This is a mobile version, full one is here.
Yegor Bugayenko
7 July 2024
Files.fileExists or file.exists?
How would you design a class that abstracts, say, a file on a disk with certain
properties? Let’s say you need to be able to check whether the file exists on
the disk or has already been deleted. Would you create an object first and then
call the exists()
method on it, or would you call Disk.fileExists()
first
and only then, if TRUE
is returned, make an instance of the File
class and
continue working with it? This may sound like a matter of taste, but it’s not
that simple.
Let’s see how we can check whether a file exists on the disk or not in different programming languages and their SDKs:
Language | How to check if file exists? |
---|---|
JDK 7 | Files.get("a.txt").exists() |
JDK 8 | Files.exists(Path.get("a.txt")) |
.Net | File.Exists("a.txt") |
Node | fs.existsSync('a.txt') |
Python | os.path.exists("a.txt") |
Python (3.4+) | pathlib.Path("a.txt").exists() |
Ruby | File.exist?("a.txt") |
Perl | if -e "a.txt" |
PHP | file_exists('a.txt') |
Smalltalk | (File name: 'a.txt') exists ifTrue: ... |
There are basically two different design decisions: either you make a File
object first, then ask it for its existence on the disk, or you ask the disk
whether the file is there and only after that you make an instance of the
File
class. Which design is better? Let’s forget for a moment that static
methods are evil and imagine that Files
is not a
utility class, but an
abstraction of a disk. How would you design the exists()
method if you were
the designer of a new SDK for a new programming language?

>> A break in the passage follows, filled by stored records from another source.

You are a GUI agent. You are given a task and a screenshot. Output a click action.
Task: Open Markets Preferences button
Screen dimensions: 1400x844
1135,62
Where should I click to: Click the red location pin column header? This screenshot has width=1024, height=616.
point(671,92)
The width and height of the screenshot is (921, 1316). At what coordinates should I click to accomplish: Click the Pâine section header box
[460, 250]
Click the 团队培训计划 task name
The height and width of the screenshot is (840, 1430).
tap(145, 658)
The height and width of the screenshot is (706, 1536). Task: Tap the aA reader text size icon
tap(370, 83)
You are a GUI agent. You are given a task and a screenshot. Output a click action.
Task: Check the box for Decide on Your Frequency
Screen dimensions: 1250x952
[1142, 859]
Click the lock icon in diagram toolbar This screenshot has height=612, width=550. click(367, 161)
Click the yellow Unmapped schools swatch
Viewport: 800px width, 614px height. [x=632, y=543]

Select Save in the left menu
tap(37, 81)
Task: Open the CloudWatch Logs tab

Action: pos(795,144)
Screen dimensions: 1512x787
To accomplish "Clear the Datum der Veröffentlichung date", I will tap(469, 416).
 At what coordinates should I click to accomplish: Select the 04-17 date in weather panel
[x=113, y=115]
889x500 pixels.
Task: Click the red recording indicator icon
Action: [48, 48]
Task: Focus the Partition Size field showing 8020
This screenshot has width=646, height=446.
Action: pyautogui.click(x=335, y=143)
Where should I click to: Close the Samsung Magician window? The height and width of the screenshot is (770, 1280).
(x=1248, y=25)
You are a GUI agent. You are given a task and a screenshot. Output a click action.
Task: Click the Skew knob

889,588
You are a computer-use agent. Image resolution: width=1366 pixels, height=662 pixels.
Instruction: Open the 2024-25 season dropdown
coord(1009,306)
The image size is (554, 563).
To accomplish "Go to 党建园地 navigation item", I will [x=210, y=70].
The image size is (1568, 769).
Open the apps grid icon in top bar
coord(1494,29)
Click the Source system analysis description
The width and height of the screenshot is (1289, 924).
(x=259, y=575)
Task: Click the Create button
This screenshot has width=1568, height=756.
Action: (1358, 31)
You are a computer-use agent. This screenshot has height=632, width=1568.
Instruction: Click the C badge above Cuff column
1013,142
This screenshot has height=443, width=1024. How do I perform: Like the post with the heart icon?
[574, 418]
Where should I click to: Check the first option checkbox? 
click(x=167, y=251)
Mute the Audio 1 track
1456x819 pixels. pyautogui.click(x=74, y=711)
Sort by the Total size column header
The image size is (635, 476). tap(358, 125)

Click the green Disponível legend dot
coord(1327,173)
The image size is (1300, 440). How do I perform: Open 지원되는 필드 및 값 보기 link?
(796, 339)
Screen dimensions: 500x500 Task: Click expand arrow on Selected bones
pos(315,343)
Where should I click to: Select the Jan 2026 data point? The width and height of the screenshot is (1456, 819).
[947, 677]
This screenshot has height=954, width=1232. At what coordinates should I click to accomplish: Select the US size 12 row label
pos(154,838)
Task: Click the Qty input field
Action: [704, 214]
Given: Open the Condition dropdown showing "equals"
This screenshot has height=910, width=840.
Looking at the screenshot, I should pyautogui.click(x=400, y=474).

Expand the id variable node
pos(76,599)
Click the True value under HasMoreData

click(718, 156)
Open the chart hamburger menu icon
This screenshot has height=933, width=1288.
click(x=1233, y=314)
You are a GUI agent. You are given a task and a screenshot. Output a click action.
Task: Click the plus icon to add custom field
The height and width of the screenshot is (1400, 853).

To answer this question, we must answer a more fundamental one: what is the
message an SDK would be sending to a programmer by placing the exists
()
method either on the File
or on the Disk
?
This may sound like a trivial and cosmetic issue to an experienced programmer,
but let me convince you that it’s not. Consider the design of a list of payment
bills in a database. A bill may either be “paid” or “not yet paid,” which a
programmer may check through the paid()
method. The first design choice is
this (it’s Java):
Bill b = bills.get(42)
if (b.paid()) {
// do something
}
The second choice would be the following:
if (bills.paid(42)) {
// do something
}
What is the message in the first snippet? I believe it’s the following: “A bill may either be paid or not.” What is the message in the second design option? It’s this: “If a bill exists, it is paid.” In other words, in the first snippet, two qualities of a bill (“I exist” and “I’m paid”) co-exist, while in the second snippet they are merged into one (“I’m paid”).
At the persistence layer, this dichotomy of qualities may mean either a nullable
column paid
in an SQL-database table or one with the NOT NULL
constraint.
The first snippet may return a bill
object that exists in the database as a
row, but the paid
column is set to NULL
. A programmer who uses your design
can easily grasp the idea of the “being paid” status of a bill: it’s not the
same as the status of its existence. A programmer must first get the bill and
only then check its payment status. A programmer would also expect two points
of possible failure—a bill may be absent, or a bill may not be
paid—throwing different exceptions or returning different types of results.
As you see, this issue is not cosmetic but very much existential: the design of
the methods of a Bill
or Bills
helps programmers understand on what terms
the bills exist.
Now, the answer to the original question about the exists()
method of a file
is easy to find. Locating a file on a disk is the first task, which checks
whether the name of the file is correct and the file may potentially exist on
the disk:
// Here, an exception may be raised if,
// for example, the name of the file is
// wrong or simply a NULL.
File f = new File("a.txt");
Then, the existence of the file, at this particular moment, on the disk, is checked:
// Here, an exception may be raised if,
// for example, the disk is not mount or
// the permissions are not sufficient for
// checking the existence of the file.
boolean e = f.exists();
We may now conclude that how Python, JS, Ruby, and many others let us check the existence of a file on the disk is wrong. JDK 7 was right, but the inventors of JDK 8 ruined it (most probably for the sake of performance).
By the way, there are many more examples of different “file checking” design decisions in many other programming languages.